You can, but the rules have changed for me. I had a line up in three films that were “Out of Sight”, “Three Kings” and “O Brother, Where Art Thu”. If any of those screenplays came to me I could play it, but I could, but those screenplays are rare. I’m not bored with acting, I’m more concerned with the idea that I know for a fact how a career goes, because I’ve seen it: my aunt Rosemary was a big singer and she wasn’t then. Things change, I know. I am not interested in leaving, but you have to reassure what good you are going to do.
Have you considered working with some new directors instead of established ones?
I’ve seen a few movies where I go, “Oh, this is really interesting, smart filmmaking,” but you have to know the directors a little bit. I need to know that they love what they do and they are not [jerks].
Because you’ve had that experience before?
Okay, I’ve had that experience a few times, and I had to say, “Life is too short.” We get to do something that I know most people would like to do for a living, so you should celebrate that. I remember a young man listening to film stars talking about how tough his life was, and I was cutting tobacco for a living! I was like, “I want you to tell me how great It is. ”I want to work with people who are loved.
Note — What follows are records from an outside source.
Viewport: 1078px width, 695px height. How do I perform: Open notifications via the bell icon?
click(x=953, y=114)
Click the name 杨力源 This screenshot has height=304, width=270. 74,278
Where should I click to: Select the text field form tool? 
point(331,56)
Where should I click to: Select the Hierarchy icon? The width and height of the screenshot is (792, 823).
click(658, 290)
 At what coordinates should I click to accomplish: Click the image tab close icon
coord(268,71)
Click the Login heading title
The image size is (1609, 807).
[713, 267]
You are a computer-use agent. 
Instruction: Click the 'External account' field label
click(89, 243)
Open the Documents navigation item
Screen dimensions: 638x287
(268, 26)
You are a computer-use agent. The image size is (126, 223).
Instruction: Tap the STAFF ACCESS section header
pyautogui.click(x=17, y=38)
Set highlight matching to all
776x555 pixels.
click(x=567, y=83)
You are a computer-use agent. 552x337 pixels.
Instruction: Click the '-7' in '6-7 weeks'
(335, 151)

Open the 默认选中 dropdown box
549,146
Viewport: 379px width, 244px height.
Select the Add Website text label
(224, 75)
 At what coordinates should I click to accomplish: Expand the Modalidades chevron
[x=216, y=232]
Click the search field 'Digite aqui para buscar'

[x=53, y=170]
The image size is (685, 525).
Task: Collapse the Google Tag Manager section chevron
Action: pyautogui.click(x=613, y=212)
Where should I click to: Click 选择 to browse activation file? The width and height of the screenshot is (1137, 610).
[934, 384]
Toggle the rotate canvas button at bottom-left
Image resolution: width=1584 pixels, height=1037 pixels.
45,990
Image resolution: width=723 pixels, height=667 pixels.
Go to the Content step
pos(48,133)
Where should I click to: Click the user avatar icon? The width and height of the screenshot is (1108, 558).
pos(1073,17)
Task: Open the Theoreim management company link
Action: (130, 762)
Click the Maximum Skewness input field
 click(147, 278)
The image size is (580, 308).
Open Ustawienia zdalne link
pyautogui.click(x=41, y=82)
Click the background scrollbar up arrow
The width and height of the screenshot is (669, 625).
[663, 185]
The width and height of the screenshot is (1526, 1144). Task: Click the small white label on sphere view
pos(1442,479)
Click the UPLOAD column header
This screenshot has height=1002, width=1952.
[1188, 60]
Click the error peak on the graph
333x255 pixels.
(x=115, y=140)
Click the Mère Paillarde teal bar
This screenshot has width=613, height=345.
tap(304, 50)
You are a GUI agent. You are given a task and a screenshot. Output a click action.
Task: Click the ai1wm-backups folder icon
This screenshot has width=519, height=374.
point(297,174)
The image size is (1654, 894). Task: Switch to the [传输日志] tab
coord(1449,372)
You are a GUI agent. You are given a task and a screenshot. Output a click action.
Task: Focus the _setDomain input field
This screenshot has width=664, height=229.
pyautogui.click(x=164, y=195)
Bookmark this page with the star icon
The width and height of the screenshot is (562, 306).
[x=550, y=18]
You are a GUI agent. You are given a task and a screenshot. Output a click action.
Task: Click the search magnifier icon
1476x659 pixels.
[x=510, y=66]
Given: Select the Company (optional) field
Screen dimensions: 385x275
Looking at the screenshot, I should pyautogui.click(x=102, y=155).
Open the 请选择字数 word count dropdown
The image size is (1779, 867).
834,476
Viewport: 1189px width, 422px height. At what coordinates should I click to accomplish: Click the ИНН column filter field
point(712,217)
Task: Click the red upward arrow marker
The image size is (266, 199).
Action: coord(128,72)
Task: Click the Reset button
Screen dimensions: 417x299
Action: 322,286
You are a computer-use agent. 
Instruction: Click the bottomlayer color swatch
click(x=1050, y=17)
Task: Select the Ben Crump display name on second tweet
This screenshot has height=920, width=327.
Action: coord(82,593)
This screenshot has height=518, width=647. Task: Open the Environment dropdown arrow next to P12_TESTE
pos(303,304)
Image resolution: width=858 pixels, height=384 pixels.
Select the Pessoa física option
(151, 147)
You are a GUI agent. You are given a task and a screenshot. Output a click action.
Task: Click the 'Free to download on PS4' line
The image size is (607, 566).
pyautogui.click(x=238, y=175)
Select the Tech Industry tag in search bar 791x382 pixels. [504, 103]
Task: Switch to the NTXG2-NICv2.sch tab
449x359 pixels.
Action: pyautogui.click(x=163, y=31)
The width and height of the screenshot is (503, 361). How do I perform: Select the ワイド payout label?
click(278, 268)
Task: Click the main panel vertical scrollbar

Paul Newman used to go, “Yes, this is fun!” The final few years of his life, we became friends, and really felt that he just loved what he did to live. He was friends with Gregory Peck, and was never disappointed in real life, being the film stars he was.
I don’t want people who are screaming and screaming and angry in the world. Once, I was at a director’s desk with a director who was like: “I break actors. I will take 40 until they have nothing. “I saw him as an actor, and I was like,” Dude, I’m not going to work with you. “
Joel Schumacher died earlier this year. He directed you in “Batman and Robin”. What is the best story you can tell about him from that set?